Submitted by jrjacobs on Sat, 2008-07-05 21:52.As you know, we've been following the FISA and telecom immunity debate for some time. It's a particularly hot topic in this political season and the House just passed a compromise (compromised?) version of the FISA reform bill that would give telecom companies immunity from prosecution for their complicity and cooperation with the Bush Administration with its efforts to bolster intelligence gathering and surveillance without going through the FISA courts as the law states that they should.
Senator Barack Obama has gotten in a lot of hot water recently from his own supporters when he decided to support the current version of the bill which includes telecom immunity -- after he had said he would not support telecom immunity and *would* support a filibuster if immunity was included. And today, Nancy Soderberg, former deputy national security advisor and an ambassador to the United Nations in the Clinton administration, wrote an Op-Ed in the Los Angeles Times defending the FISA bill and telecom amnesty -- calling it a "good-enough spy law."
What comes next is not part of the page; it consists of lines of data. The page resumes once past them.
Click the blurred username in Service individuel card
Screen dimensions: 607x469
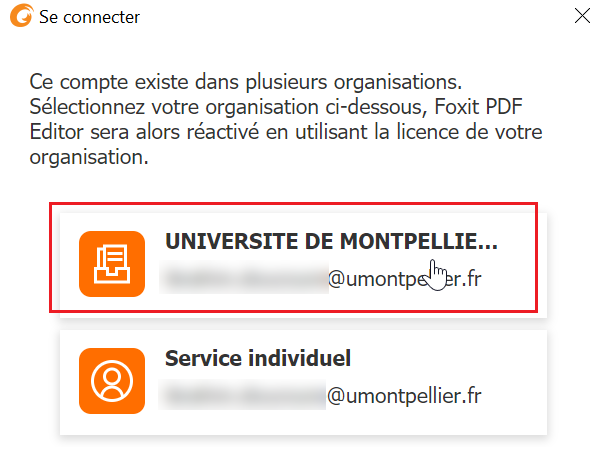245,396
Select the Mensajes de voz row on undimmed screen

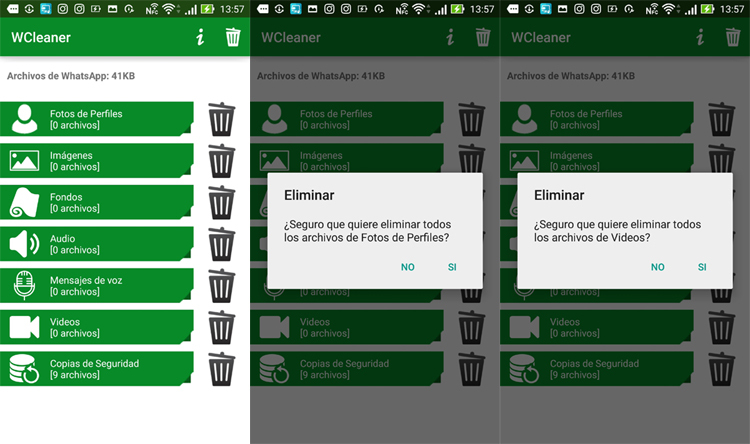[98, 286]
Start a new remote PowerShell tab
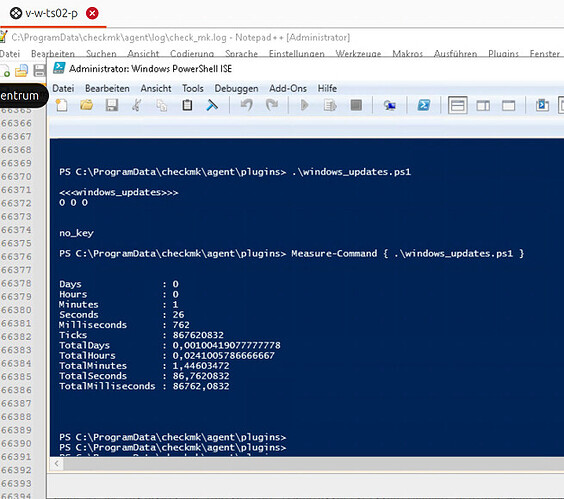Screen dimensions: 564x499 [390, 105]
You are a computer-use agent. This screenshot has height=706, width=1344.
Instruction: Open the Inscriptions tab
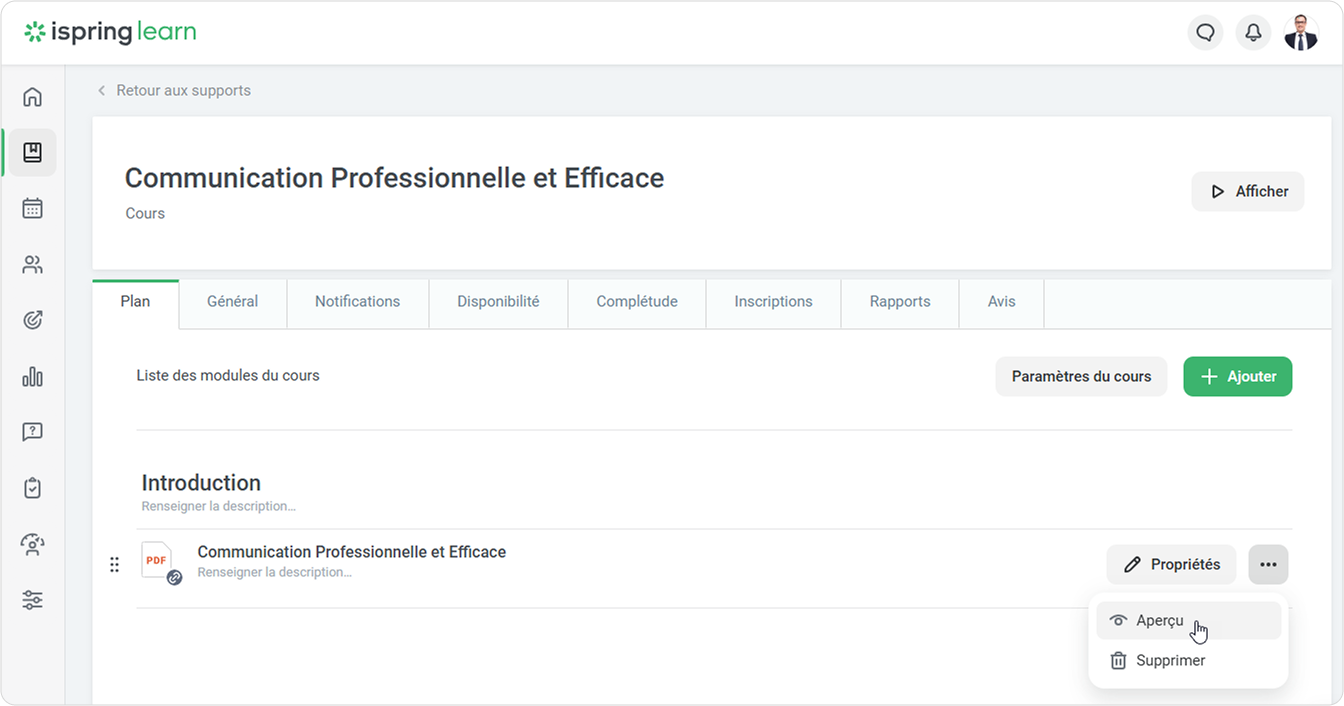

The odd thing about Soderberg's piece is that she admits that the administration's end-run around FISA WAS NOT LAWFUL. But she still thinks the telecom companies should be protected from law suits because they "are not the ones to blame for that abuse of presidential power." Huh? I just don't get this line of reasoning at all. Protecting these companies from litigation falls under one of the 14 points of fascism defined by Laurence Britt ("Corporate Power is Protected"). Is this what this country has become?
Glenn Greenwald, one of the best and most thorough journalists working today, has nailed this one in his Salon.com piece, "The political establishment and telecom immunity -- why it matters":
Contrary to what the Nancy Soderbergs of the world want people to believe, these laws enacted by the American people in order to prevent spying abuses weren't only directed at the Government but specifically at the telecom industry as well. The whole point was to compel telecoms by force of law to refuse illegal Government "orders" to allow spying on their customers. That's why Qwest and others refused to "comply", but the telecoms that were hungry for extremely lucrative government contracts agreed to break the law. They did it because, motivated by profit, they chose to, not because they were compelled. Breaking the law on purpose and then profiting from the lawbreaking is classic criminal behavior. The conduct which those laws were designed to make illegal -- and which they unambiguously outlawed -- is exactly what the telecoms did here.
I urge everyone to contact your Senators and tell them to reject telecom immunity in HR6304 FISA Amendments Act of 2008 and to support the Dodd-Feingold-Leahy amendment (S.A.5064) to be voted on on Tuesday, July 8th that will strip out telecom immunity.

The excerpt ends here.